I read two longish articles earlier this week that I’ll be thinking about for a while. The first, “What’s Missing From “White Fragility”, explores the work of Robin DiAngelo who is known for her anti-racism work with white people and for popularizing the phrase, “white fragility.” It’s a fascinating look at the challenges of actually getting white people to actually respond - materially, measurably - to racism and white supremacy.
I would say denial manifests quietly. Agreement and enthusiasm can stall conversation just as well as aggression, withdrawal, and tears. Like McIntosh, I observe little that suggests America has learned anything about race over the past 30 years besides how better to conceal its racism. Trump’s election may have made some anti-racism work easier—getting butts in seats and books in hands—but it also gave well-meaning white people a monster next to which their casual racism now seems tame. It is enough to admit racism exists, that whiteness might be a problem. Any lower and the bar will be in Hades.
The second article that got be thinking is by Kalefa Sanneh (son of the Christian historian Lamin Sanneh whose books I’ve gained a lot from over the years) in The New Yorker, “The Fight to Redefine Racism.” In it, Sanneh digs into Ibram X. Kendi’s new book, How to be an Antiracist.
The modern battle against racism, as many people have observed, is driven by a kind of sacred fervor, and in “How to Be an Antiracist” Kendi makes this link explicit. “I cannot disconnect my parents’ religious strivings to be Christian from my secular strivings to be an antiracist,” he writes. Indeed, Christianity and antiracism were intimately connected for his parents. They were inspired by Tom Skinner, a fiery black evangelist who preached the gospel of “Jesus Christ the Radical,” and by James H. Cone, one of the originators of black-liberation theology. Kendi’s parents taught him black pride, and he took these lessons seriously.

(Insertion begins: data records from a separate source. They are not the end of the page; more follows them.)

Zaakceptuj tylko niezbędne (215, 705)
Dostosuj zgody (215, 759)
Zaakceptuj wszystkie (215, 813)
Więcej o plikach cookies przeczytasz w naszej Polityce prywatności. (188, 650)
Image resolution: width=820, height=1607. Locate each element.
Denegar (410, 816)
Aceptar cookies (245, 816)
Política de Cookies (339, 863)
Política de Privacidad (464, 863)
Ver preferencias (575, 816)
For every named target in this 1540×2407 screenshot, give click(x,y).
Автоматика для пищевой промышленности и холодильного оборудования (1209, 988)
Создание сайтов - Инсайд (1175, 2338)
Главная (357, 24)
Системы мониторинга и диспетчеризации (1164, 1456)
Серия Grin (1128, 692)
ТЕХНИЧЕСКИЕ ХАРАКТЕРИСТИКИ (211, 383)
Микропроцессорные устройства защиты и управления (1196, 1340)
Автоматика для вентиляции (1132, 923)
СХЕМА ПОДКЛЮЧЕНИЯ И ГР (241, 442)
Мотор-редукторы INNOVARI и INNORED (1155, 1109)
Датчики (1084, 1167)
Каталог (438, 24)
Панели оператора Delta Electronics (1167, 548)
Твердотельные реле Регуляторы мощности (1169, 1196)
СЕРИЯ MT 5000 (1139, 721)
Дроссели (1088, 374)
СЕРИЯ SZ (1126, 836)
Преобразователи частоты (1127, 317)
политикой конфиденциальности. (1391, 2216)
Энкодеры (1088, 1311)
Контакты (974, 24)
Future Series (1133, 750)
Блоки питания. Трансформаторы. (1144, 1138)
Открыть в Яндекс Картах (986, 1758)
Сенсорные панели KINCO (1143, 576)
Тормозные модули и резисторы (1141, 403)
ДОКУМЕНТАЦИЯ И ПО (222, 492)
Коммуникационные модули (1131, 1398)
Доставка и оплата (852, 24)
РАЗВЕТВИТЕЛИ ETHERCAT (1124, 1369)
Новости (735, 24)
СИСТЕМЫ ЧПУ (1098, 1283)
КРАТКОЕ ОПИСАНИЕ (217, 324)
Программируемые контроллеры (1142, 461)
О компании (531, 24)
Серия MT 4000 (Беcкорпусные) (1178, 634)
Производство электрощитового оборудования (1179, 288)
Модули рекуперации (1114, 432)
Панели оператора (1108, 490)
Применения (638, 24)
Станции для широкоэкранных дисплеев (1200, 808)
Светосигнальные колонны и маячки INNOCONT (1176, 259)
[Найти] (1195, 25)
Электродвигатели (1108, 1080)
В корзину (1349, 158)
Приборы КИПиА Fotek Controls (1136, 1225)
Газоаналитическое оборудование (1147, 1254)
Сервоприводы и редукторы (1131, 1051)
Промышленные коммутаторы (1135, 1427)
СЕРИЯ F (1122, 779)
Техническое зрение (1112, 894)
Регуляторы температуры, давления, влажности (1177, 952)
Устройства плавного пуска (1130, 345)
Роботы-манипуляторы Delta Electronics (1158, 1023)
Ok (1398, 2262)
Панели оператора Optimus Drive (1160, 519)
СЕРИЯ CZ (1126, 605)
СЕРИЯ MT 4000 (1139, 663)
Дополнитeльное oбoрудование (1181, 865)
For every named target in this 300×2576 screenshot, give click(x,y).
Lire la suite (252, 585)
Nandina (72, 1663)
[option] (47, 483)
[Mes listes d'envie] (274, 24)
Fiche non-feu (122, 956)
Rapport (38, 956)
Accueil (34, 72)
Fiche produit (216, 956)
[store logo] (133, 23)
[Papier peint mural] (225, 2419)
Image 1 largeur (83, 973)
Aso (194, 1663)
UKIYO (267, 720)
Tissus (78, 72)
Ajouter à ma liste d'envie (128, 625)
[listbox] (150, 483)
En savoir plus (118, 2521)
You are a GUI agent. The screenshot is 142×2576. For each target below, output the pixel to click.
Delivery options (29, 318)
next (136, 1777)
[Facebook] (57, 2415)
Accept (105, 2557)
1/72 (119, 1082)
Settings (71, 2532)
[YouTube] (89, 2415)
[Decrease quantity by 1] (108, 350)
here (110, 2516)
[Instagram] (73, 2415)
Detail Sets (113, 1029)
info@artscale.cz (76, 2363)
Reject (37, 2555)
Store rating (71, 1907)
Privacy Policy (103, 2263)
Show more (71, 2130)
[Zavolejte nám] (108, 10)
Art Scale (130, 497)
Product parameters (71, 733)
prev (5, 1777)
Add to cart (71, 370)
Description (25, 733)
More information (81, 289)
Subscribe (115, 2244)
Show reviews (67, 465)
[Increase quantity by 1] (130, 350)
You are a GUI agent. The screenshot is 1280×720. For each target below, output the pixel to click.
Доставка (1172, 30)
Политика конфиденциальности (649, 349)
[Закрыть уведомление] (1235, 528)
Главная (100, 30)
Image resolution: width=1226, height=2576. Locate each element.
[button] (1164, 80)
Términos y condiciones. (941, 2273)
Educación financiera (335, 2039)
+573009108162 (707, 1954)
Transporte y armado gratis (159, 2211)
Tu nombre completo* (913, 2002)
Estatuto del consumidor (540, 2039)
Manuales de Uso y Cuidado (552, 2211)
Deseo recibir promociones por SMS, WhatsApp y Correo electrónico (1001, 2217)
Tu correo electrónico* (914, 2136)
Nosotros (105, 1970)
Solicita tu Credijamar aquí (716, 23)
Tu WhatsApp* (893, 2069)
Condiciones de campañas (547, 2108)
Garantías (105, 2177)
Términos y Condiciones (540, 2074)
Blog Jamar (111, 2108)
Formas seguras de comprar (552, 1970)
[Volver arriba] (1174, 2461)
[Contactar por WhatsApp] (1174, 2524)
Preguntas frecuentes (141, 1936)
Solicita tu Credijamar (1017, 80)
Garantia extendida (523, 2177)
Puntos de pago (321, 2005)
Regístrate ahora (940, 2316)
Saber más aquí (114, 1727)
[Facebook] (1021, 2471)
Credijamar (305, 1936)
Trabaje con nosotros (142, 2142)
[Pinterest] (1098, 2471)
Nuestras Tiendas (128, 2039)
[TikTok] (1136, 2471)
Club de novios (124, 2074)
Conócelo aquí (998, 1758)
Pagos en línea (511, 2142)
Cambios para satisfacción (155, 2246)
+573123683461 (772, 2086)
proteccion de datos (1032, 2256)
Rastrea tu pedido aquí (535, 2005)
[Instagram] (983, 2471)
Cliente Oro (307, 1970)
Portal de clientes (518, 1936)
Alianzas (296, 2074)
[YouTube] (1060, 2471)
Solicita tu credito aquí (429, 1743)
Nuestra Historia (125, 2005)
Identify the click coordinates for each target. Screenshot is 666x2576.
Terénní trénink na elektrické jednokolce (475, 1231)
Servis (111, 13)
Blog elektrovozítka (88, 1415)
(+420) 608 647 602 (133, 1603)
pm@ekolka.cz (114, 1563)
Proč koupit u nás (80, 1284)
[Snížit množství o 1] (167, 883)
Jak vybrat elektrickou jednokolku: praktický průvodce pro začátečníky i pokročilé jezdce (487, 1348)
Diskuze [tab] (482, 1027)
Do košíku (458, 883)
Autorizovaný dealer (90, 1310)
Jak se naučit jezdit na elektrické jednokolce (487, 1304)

Sanneh paints a complicated picture of Kendi’s approach, contrasting his with DiAngelo.
He wants readers to become politically active—to work to change public policy, and to “focus on power instead of people.” DiAngelo, the author of “White Fragility,” is unapologetically interested in people, particularly white people.
There’s a lot to wrestle with here, though I’m doing my best to leave it alone for now as I’ve got to finish the revisions for Rediscipling the White Church and part of me fears discovering some little tidbit of information that forces me to toss the entire project and start again. Catastrophe thinking I think that’s called.
I did appreciate my friend Brandon O’Brien’s response to both articles on Twitter.
One observation: white progressives have become so inured to the terminology (privilege, fragility) that it becomes jargon while white conservatives deny the realities = these groups light years apart in some ways AND YET oddly similar in their affect on POC.
Indeed. Ideology will not save us.
Speaking of Brandon, he’s got a new book coming out, Not from Around Here, which looks like exactly the kind of thing we should be reading right now.
School has resumed for our boys but the weather was just too nice on Wednesday so we grabbed a cheap pizza and hit the beach for a few hours before bedtime.